* EXERCISE OBJECTIVE: Could you write out every entry exactly as it stands?

================================

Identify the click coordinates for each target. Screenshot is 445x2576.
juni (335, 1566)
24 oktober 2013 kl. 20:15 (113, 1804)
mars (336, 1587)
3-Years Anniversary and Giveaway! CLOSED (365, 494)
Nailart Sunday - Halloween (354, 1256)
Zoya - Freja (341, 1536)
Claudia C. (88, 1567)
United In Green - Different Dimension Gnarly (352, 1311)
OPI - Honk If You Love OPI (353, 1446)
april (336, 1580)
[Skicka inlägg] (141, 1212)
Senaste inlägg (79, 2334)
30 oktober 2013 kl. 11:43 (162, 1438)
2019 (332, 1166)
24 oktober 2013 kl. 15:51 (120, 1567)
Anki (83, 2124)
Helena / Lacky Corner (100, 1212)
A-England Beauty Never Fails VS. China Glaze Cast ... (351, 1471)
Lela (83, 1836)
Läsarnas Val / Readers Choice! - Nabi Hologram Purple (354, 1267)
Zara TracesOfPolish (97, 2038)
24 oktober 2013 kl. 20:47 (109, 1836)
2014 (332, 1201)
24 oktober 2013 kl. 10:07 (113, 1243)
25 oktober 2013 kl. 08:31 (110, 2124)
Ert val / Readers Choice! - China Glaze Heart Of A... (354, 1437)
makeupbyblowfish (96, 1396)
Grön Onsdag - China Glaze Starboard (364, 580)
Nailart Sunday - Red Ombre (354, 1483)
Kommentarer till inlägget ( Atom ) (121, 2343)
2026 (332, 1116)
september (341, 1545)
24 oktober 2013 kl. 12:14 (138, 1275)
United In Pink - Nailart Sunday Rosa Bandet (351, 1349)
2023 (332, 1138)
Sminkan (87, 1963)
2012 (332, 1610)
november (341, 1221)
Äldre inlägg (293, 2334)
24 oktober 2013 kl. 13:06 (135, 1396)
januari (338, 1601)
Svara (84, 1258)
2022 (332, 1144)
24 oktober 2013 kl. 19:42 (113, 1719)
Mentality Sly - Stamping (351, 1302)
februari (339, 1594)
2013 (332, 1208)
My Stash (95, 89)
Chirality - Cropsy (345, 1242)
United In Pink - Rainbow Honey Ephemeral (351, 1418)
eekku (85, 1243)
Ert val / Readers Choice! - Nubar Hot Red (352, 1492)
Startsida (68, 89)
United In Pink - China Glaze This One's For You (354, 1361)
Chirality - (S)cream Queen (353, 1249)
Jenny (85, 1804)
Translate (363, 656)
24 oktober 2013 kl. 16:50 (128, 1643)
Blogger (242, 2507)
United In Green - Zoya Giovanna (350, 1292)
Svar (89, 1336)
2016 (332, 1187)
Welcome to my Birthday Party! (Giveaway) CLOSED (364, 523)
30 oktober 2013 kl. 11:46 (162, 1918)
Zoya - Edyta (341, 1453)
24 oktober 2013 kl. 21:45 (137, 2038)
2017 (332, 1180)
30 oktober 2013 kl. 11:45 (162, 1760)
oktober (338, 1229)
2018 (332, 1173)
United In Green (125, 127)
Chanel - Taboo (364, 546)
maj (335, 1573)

================================

* ANSWER:
Identify the click coordinates for each target. Screenshot is 445x2576.
juni (335, 1566)
24 oktober 2013 kl. 20:15 (113, 1804)
mars (336, 1587)
3-Years Anniversary and Giveaway! CLOSED (365, 494)
Nailart Sunday - Halloween (354, 1256)
Zoya - Freja (341, 1536)
Claudia C. (88, 1567)
United In Green - Different Dimension Gnarly (352, 1311)
OPI - Honk If You Love OPI (353, 1446)
april (336, 1580)
[Skicka inlägg] (141, 1212)
Senaste inlägg (79, 2334)
30 oktober 2013 kl. 11:43 (162, 1438)
2019 (332, 1166)
24 oktober 2013 kl. 15:51 (120, 1567)
Anki (83, 2124)
Helena / Lacky Corner (100, 1212)
A-England Beauty Never Fails VS. China Glaze Cast ... (351, 1471)
Lela (83, 1836)
Läsarnas Val / Readers Choice! - Nabi Hologram Purple (354, 1267)
Zara TracesOfPolish (97, 2038)
24 oktober 2013 kl. 20:47 (109, 1836)
2014 (332, 1201)
24 oktober 2013 kl. 10:07 (113, 1243)
25 oktober 2013 kl. 08:31 (110, 2124)
Ert val / Readers Choice! - China Glaze Heart Of A... (354, 1437)
makeupbyblowfish (96, 1396)
Grön Onsdag - China Glaze Starboard (364, 580)
Nailart Sunday - Red Ombre (354, 1483)
Kommentarer till inlägget ( Atom ) (121, 2343)
2026 (332, 1116)
september (341, 1545)
24 oktober 2013 kl. 12:14 (138, 1275)
United In Pink - Nailart Sunday Rosa Bandet (351, 1349)
2023 (332, 1138)
Sminkan (87, 1963)
2012 (332, 1610)
november (341, 1221)
Äldre inlägg (293, 2334)
24 oktober 2013 kl. 13:06 (135, 1396)
januari (338, 1601)
Svara (84, 1258)
2022 (332, 1144)
24 oktober 2013 kl. 19:42 (113, 1719)
Mentality Sly - Stamping (351, 1302)
februari (339, 1594)
2013 (332, 1208)
My Stash (95, 89)
Chirality - Cropsy (345, 1242)
United In Pink - Rainbow Honey Ephemeral (351, 1418)
eekku (85, 1243)
Ert val / Readers Choice! - Nubar Hot Red (352, 1492)
Startsida (68, 89)
United In Pink - China Glaze This One's For You (354, 1361)
Chirality - (S)cream Queen (353, 1249)
Jenny (85, 1804)
Translate (363, 656)
24 oktober 2013 kl. 16:50 (128, 1643)
Blogger (242, 2507)
United In Green - Zoya Giovanna (350, 1292)
Svar (89, 1336)
2016 (332, 1187)
Welcome to my Birthday Party! (Giveaway) CLOSED (364, 523)
30 oktober 2013 kl. 11:46 (162, 1918)
Zoya - Edyta (341, 1453)
24 oktober 2013 kl. 21:45 (137, 2038)
2017 (332, 1180)
30 oktober 2013 kl. 11:45 (162, 1760)
oktober (338, 1229)
2018 (332, 1173)
United In Green (125, 127)
Chanel - Taboo (364, 546)
maj (335, 1573)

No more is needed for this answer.